=== What is being asked ===
An exact copy of the listing is what is needed here; write it out in full.

=== Supplied information ===
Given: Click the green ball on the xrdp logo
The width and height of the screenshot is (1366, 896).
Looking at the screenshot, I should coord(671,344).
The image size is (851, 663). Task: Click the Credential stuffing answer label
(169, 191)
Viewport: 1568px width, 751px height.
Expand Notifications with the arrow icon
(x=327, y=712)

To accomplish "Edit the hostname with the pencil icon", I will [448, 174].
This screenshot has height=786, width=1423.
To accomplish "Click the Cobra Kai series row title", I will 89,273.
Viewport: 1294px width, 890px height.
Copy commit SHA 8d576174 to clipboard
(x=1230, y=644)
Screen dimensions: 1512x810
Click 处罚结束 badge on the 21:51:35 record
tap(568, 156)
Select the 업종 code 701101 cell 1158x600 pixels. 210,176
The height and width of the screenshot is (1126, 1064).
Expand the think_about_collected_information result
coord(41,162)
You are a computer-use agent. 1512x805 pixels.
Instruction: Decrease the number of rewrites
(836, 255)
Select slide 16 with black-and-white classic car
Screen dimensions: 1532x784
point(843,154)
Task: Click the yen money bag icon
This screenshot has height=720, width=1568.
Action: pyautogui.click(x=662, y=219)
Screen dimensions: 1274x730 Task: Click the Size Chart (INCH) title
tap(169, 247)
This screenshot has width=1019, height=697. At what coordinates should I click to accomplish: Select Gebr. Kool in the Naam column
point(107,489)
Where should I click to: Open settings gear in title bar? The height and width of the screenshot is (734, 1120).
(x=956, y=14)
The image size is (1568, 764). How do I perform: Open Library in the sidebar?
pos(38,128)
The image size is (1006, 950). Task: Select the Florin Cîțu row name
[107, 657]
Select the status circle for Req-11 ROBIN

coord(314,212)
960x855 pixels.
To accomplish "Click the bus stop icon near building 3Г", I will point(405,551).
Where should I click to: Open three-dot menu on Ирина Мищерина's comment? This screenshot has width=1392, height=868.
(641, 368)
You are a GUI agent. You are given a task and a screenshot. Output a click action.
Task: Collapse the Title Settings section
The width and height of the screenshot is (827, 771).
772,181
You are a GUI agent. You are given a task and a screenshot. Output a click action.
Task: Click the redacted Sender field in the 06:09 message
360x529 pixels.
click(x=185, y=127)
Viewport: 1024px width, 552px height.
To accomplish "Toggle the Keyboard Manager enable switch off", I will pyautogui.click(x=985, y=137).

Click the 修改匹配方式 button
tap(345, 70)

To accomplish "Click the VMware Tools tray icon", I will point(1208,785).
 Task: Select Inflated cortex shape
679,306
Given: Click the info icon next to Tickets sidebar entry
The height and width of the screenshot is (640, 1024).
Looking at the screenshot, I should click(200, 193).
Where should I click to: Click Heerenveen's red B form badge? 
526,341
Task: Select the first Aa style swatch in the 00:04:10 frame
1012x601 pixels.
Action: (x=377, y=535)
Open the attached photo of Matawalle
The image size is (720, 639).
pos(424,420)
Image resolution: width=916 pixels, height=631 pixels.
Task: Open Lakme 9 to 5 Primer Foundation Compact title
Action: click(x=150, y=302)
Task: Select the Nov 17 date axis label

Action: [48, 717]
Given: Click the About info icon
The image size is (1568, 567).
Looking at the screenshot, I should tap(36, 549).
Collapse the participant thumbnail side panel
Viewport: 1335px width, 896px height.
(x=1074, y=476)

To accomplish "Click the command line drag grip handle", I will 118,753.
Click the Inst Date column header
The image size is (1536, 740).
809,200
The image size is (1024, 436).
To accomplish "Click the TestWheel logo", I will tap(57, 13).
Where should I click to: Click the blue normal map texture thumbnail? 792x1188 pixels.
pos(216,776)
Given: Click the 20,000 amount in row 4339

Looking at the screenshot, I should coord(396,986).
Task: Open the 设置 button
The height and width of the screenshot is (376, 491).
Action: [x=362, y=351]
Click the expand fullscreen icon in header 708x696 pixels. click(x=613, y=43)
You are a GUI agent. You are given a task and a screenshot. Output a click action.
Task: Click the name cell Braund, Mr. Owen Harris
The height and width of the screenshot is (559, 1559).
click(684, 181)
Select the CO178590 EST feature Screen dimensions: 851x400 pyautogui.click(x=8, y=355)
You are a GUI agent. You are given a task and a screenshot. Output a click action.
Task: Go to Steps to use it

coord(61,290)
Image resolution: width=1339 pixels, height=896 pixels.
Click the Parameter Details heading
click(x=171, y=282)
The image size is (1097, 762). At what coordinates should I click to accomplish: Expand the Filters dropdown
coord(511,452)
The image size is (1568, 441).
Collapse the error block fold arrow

=== Response for this exercise ===
Given: Click the green ball on the xrdp logo
The width and height of the screenshot is (1366, 896).
Looking at the screenshot, I should coord(671,344).
The image size is (851, 663). Task: Click the Credential stuffing answer label
(169, 191)
Viewport: 1568px width, 751px height.
Expand Notifications with the arrow icon
(x=327, y=712)

To accomplish "Edit the hostname with the pencil icon", I will [448, 174].
This screenshot has height=786, width=1423.
To accomplish "Click the Cobra Kai series row title", I will 89,273.
Viewport: 1294px width, 890px height.
Copy commit SHA 8d576174 to clipboard
(x=1230, y=644)
Screen dimensions: 1512x810
Click 处罚结束 badge on the 21:51:35 record
tap(568, 156)
Select the 업종 code 701101 cell 1158x600 pixels. 210,176
The height and width of the screenshot is (1126, 1064).
Expand the think_about_collected_information result
coord(41,162)
You are a computer-use agent. 1512x805 pixels.
Instruction: Decrease the number of rewrites
(836, 255)
Select slide 16 with black-and-white classic car
Screen dimensions: 1532x784
point(843,154)
Task: Click the yen money bag icon
This screenshot has height=720, width=1568.
Action: pyautogui.click(x=662, y=219)
Screen dimensions: 1274x730 Task: Click the Size Chart (INCH) title
tap(169, 247)
This screenshot has width=1019, height=697. At what coordinates should I click to accomplish: Select Gebr. Kool in the Naam column
point(107,489)
Where should I click to: Open settings gear in title bar? The height and width of the screenshot is (734, 1120).
(x=956, y=14)
The image size is (1568, 764). How do I perform: Open Library in the sidebar?
pos(38,128)
The image size is (1006, 950). Task: Select the Florin Cîțu row name
[107, 657]
Select the status circle for Req-11 ROBIN

coord(314,212)
960x855 pixels.
To accomplish "Click the bus stop icon near building 3Г", I will point(405,551).
Where should I click to: Open three-dot menu on Ирина Мищерина's comment? This screenshot has width=1392, height=868.
(641, 368)
You are a GUI agent. You are given a task and a screenshot. Output a click action.
Task: Collapse the Title Settings section
The width and height of the screenshot is (827, 771).
772,181
You are a GUI agent. You are given a task and a screenshot. Output a click action.
Task: Click the redacted Sender field in the 06:09 message
360x529 pixels.
click(x=185, y=127)
Viewport: 1024px width, 552px height.
To accomplish "Toggle the Keyboard Manager enable switch off", I will pyautogui.click(x=985, y=137).

Click the 修改匹配方式 button
tap(345, 70)

To accomplish "Click the VMware Tools tray icon", I will point(1208,785).
 Task: Select Inflated cortex shape
679,306
Given: Click the info icon next to Tickets sidebar entry
The height and width of the screenshot is (640, 1024).
Looking at the screenshot, I should click(200, 193).
Where should I click to: Click Heerenveen's red B form badge? 
526,341
Task: Select the first Aa style swatch in the 00:04:10 frame
1012x601 pixels.
Action: (x=377, y=535)
Open the attached photo of Matawalle
The image size is (720, 639).
pos(424,420)
Image resolution: width=916 pixels, height=631 pixels.
Task: Open Lakme 9 to 5 Primer Foundation Compact title
Action: click(x=150, y=302)
Task: Select the Nov 17 date axis label

Action: [48, 717]
Given: Click the About info icon
The image size is (1568, 567).
Looking at the screenshot, I should tap(36, 549).
Collapse the participant thumbnail side panel
Viewport: 1335px width, 896px height.
(x=1074, y=476)

To accomplish "Click the command line drag grip handle", I will 118,753.
Click the Inst Date column header
The image size is (1536, 740).
809,200
The image size is (1024, 436).
To accomplish "Click the TestWheel logo", I will tap(57, 13).
Where should I click to: Click the blue normal map texture thumbnail? 792x1188 pixels.
pos(216,776)
Given: Click the 20,000 amount in row 4339

Looking at the screenshot, I should coord(396,986).
Task: Open the 设置 button
The height and width of the screenshot is (376, 491).
Action: [x=362, y=351]
Click the expand fullscreen icon in header 708x696 pixels. click(x=613, y=43)
You are a GUI agent. You are given a task and a screenshot. Output a click action.
Task: Click the name cell Braund, Mr. Owen Harris
The height and width of the screenshot is (559, 1559).
click(684, 181)
Select the CO178590 EST feature Screen dimensions: 851x400 pyautogui.click(x=8, y=355)
You are a GUI agent. You are given a task and a screenshot. Output a click action.
Task: Go to Steps to use it

coord(61,290)
Image resolution: width=1339 pixels, height=896 pixels.
Click the Parameter Details heading
click(x=171, y=282)
The image size is (1097, 762). At what coordinates should I click to accomplish: Expand the Filters dropdown
coord(511,452)
The image size is (1568, 441).
Collapse the error block fold arrow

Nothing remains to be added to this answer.